How to identify admin relations that border each other

Hi, I want to know how I can programatically identify which relations representing administrative areas border each other. For example, France borders Spain, Belgium, switzerland etc. Or similarly for different admin levels.
I am writing a desktop mapping application which is audio only for the visually impaired and I want to be able to provide the user with information about what areas border the current area they are in.

The algorithm I have worked out seems ridiculously complicated and I would like to know if I am missing a trick and there is actually quite an easy way.
My algorithm goes something like this:

  • Load all the boundary=administrative for an area e.g. ISO3166-1:GB.
  • Take the first relation and read down the list of member ways.
  • For every member way, ask every other relation if it also uses this way. Mark the two relations as potential neighbours.

There is then a second part once those steps are done to guard against one relation being inside another relation rather than bordering it.

  • For each relation, loop through all the candidate border relations.
  • Check that none of the polygons described by the two relations completely enclose any of the other polygons.
  • If they do not then they border each other.

When I am finished I will be able to do the following:

  • Track the current relation my user has navigated to
  • Read the list of relations stored against the current relation representing neighbors.
  • Announce the list of bordering admin relations, of all levels, to the user.

I have written about three quarters of the code to do this and it is going okay but am I missing a trick and there is a much simpler way?
Any thoughts most welcome,
Chessel

On which platform are you writing your application? If you’re using Java (or another JVM language), you could store your OSM data as a compact Geographic Object Library, and then perform a touches query using the GeoDesk library:

for(Relation area : world.relations("a[boundary=administrative][admin_level=2]")
    .select(touches(this_area)))
{
    String areaName = area.stringValue("name");
    // print/announce the name
}

touches() selects all admin areas that share a boundary with this_area, but only those located outside of it.

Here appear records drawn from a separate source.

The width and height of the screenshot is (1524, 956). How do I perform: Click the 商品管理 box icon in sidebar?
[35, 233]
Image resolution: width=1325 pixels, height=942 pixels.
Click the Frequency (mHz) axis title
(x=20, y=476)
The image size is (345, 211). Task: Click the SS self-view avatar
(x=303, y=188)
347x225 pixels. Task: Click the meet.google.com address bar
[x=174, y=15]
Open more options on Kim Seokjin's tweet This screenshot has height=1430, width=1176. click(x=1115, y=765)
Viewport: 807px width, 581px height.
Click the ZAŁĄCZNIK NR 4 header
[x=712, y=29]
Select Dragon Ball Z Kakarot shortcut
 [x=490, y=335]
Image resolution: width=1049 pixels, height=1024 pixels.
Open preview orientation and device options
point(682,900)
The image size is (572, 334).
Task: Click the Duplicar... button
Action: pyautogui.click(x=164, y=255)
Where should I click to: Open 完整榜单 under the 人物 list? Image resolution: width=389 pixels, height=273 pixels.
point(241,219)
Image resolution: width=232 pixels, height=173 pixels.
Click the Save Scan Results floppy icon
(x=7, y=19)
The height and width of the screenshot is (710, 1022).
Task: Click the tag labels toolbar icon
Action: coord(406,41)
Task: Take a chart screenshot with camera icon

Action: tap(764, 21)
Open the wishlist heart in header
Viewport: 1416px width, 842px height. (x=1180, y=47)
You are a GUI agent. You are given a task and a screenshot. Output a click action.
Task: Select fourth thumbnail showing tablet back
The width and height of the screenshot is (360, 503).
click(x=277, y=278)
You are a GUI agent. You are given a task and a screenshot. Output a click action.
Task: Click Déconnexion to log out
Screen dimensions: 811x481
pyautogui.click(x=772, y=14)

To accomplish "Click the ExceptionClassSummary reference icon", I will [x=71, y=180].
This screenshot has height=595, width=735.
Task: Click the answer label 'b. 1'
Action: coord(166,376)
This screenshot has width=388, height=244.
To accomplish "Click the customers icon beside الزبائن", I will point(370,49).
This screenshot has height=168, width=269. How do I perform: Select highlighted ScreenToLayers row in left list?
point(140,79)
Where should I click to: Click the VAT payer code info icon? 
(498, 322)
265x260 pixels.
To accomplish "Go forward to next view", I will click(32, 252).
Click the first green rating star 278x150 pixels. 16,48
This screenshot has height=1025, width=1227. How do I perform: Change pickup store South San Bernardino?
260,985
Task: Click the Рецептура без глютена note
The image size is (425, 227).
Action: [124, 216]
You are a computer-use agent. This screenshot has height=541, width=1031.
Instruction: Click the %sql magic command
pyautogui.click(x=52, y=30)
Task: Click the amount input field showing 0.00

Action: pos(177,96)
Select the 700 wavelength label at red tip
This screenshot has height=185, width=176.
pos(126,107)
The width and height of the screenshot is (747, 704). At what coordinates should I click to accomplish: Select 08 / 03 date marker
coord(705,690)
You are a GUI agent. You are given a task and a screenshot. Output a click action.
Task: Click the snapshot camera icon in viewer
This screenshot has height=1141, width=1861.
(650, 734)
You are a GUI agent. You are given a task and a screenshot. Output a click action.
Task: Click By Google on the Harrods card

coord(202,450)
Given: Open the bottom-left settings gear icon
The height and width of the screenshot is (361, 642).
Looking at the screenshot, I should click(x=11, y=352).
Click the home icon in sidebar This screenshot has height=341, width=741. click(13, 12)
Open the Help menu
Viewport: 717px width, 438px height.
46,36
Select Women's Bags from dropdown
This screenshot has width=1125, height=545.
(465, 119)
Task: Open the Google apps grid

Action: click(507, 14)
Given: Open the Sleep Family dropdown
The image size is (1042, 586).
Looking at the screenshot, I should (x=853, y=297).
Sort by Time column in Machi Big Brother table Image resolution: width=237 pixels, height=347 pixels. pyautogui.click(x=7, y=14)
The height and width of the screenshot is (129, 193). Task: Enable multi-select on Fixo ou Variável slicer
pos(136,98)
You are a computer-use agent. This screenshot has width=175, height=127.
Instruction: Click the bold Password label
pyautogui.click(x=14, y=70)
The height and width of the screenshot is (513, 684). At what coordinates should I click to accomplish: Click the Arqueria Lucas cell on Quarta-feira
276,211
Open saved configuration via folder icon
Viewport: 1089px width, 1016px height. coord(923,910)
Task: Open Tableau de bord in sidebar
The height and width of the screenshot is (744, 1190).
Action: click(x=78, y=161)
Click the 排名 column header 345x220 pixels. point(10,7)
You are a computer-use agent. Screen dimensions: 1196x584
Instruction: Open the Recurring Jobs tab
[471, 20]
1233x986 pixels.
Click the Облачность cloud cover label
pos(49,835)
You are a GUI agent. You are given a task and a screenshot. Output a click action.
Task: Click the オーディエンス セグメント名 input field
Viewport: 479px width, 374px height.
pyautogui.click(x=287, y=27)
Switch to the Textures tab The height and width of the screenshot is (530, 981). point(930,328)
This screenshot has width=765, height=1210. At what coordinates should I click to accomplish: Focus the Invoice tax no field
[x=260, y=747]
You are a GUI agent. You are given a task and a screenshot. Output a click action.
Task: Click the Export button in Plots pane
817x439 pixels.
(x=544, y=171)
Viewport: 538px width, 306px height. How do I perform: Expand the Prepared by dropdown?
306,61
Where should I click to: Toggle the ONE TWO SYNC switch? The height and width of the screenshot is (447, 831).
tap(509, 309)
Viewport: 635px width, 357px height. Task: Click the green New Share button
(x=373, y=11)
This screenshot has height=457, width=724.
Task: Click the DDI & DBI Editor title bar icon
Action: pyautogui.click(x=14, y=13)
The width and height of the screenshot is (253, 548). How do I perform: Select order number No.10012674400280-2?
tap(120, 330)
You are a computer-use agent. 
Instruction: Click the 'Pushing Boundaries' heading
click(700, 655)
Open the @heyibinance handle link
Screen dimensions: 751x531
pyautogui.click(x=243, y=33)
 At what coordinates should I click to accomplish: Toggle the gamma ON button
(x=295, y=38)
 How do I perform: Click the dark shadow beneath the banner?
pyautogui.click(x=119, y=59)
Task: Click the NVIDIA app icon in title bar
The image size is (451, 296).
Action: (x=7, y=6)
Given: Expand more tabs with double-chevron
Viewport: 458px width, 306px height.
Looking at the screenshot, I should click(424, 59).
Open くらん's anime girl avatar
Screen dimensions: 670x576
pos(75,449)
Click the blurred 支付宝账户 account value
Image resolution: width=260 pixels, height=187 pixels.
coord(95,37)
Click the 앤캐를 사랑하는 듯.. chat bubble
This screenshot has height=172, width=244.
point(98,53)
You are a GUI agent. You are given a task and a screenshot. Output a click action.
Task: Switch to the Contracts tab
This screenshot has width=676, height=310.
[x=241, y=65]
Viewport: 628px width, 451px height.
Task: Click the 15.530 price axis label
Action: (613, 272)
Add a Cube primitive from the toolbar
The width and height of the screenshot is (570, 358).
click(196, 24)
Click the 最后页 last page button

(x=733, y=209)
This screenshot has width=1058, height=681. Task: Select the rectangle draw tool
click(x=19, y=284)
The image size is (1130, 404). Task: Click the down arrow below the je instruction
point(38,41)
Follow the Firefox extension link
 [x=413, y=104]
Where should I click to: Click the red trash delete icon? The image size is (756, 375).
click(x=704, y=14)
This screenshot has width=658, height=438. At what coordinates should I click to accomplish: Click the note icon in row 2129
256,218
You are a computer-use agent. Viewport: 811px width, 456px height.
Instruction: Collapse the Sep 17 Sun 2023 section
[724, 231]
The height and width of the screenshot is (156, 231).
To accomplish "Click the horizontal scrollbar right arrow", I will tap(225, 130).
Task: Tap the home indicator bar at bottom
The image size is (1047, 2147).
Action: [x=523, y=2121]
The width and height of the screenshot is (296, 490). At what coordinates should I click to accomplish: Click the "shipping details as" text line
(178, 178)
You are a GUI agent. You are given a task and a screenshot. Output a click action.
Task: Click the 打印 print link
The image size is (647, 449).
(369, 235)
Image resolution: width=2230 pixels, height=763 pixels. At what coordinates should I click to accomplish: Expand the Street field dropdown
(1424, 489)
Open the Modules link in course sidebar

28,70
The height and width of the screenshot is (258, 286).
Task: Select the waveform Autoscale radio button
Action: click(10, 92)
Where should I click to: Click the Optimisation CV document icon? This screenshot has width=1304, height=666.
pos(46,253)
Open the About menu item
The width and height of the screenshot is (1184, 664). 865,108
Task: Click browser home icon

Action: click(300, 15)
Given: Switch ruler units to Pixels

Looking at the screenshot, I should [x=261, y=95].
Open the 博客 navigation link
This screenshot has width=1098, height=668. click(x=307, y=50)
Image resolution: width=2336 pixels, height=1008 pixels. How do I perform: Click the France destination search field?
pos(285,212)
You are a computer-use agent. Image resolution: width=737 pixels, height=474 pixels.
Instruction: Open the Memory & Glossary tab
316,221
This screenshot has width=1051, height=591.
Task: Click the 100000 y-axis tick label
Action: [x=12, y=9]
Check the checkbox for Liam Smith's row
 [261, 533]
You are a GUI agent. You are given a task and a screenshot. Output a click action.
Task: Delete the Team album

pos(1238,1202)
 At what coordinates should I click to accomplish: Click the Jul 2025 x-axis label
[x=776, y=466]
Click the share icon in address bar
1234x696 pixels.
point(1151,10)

If you actually don’t have an abstraction that lets you look up the relations memberships of a way (having a geometry library could save you much time), you should mark the ways yourself first, (m each for n relations, m*n), reducing the cost to m*n for your loop later (or just update neighbours while marking), instead of your current m*n*n which is slow when the number of relations get big.

But you are already doing the most important part, storing the neighbours for later, so the processing is only done once.

Does your current approach catch glued boundary polygons too, not just relations?

Hi. I don’t currently tell all my ways which relations use them but I can see that might help. Thanks.

And what is a glued boundary polygon? At the moment I stitch all the ways in a relation together into one or more polygons.

To address the other reply. I’m writing this on Windows in C++ so can’t take advantage of the library quoted.

But the big takeaway for me is that it sounds like I am doing the right thing and there isn’t a shortcut I am missing.
Thanks.

If you’re only interested in administrative boundaries, you can generally depend on the fact that a subarea would have a numerically higher admin_level=* tag, so you don’t need to comprehensively analyze candidate relations’ geometries.

Algorithmically, you’re on the right track. However, if you’re asking if there’s a way to avoid having to write this functionality in the first place, then yes, there are some alternatives. OSM data is commonly loaded into a PostGIS database. If you load the boundaries as multipolygons, then PostGIS functions like ST_Touches or ST_Overlaps would tell you the answer directly. @GeoDeskTeam’s answer is another option along these lines.

If you’re open to an off-the-shelf service, the Overpass API lets you walk the relation hierarchy. This query implements part of your algorithm, taking advantage of an admin_level=* filter. I think it should be possible to also filter out anything contained inside the original boundary, regardless of admin_level=*, but I didn’t get very far.

QLever has already indexed every feature by the features that contain or intersect with it or vice versa, so you can query for countries that border France. You can remove some of the statements to see even more granular results, like parks or land use areas that abut the French boundary.

Thanks. I think I do need to check the geometry of the polygons to test if one is inside another as the alternative is they border each other and the admin level value isn’t going to tell me this.

Setting up a PostGIS database is a massive learning curve for me at the moment so I’ll keep that one filed under “look at when I really get stuck”. It sounds very powerful though.

QLever also looks interesting. I am a little familiar with sparql as I’ve queried Wikidata a bit. I’ll take a look. And interested that one of the examples is “Get roads in the Alps” because OSM doesn’t define something as nebulous as the boundary of the Alps.